_Problem requirements_
Answer these questions about the excerpt on hypothesis-driven hunting:
(a) Which framework is the approach aligned with?
(b) In the apartment complex example, which building does the safety manager suspect, and why that one?
(c) If the search turns up nothing, what other hypothesis does the example suggest moving on to?
--- Begin Excerpt ---
This approach is aligned with the NIST Cybersecurity Framework and is increasingly required for advanced IT certifications. It requires deep understanding of network protocols (TCP/IP, DNS, HTTP), operating system internals (Windows Event Logs, syslog on Linux), and attacker techniques (phishing, lateral movement, privilege escalation). Hypothesis-driven hunting is not a one-time exercise but an continuous improvement cycle that adapts to the evolving threat landscape.
Real-Life Example
Imagine you are the safety manager for a large apartment complex. You don't just wait for someone to report a burglary. Instead, you think about what a thief might do. Recently, you heard that thieves in your city have been targeting apartments with first-floor balconies because they can climb up easily. So you form a hypothesis: a thief might try to climb onto a first-floor balcony in Building C, which has the most unlit balconies. You then take action. You walk around Building C at night, check if balcony doors are locked, look for footprints in the flower beds, and ask residents if they have seen anyone suspicious. You are actively searching for evidence to confirm or refute your guess. If you find a balcony door left open, you alert the resident and prevent a potential burglary. If you find nothing, you know that specific threat is not happening right now, and you can move on to another hypothesis, like checking the parking garage for car break-ins.
--- End Excerpt ---
--- Begin Records ---
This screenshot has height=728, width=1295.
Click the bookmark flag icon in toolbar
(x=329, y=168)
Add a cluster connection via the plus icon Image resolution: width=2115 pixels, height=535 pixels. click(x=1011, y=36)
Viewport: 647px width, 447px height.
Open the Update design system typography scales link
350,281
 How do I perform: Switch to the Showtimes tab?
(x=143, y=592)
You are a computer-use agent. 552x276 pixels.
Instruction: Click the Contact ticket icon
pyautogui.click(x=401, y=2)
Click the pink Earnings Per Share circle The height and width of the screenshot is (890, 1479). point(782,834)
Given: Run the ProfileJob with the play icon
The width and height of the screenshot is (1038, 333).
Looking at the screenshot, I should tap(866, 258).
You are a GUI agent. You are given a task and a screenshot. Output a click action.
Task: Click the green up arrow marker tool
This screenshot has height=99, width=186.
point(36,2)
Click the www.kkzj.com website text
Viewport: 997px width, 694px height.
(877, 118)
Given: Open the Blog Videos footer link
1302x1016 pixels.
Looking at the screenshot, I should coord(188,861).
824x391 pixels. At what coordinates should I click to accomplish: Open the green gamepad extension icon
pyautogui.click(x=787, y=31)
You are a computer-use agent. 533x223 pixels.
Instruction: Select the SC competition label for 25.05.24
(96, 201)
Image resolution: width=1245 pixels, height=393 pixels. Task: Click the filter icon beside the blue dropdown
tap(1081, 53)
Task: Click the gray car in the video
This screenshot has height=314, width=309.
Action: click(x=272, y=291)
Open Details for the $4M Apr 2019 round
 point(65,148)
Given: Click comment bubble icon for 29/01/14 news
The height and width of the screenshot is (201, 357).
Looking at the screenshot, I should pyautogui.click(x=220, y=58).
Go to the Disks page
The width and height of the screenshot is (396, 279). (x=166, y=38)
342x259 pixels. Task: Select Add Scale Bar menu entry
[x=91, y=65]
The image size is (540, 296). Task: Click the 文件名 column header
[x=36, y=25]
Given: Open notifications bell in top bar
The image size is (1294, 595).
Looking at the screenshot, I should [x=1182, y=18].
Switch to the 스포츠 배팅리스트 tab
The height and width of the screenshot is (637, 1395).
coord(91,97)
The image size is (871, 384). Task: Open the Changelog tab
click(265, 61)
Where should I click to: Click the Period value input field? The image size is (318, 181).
--- End Records ---
_Answer below_
(a) The NIST Cybersecurity Framework.
(b) Building C, because it has the most unlit balconies.
(c) Checking the parking garage for car break-ins.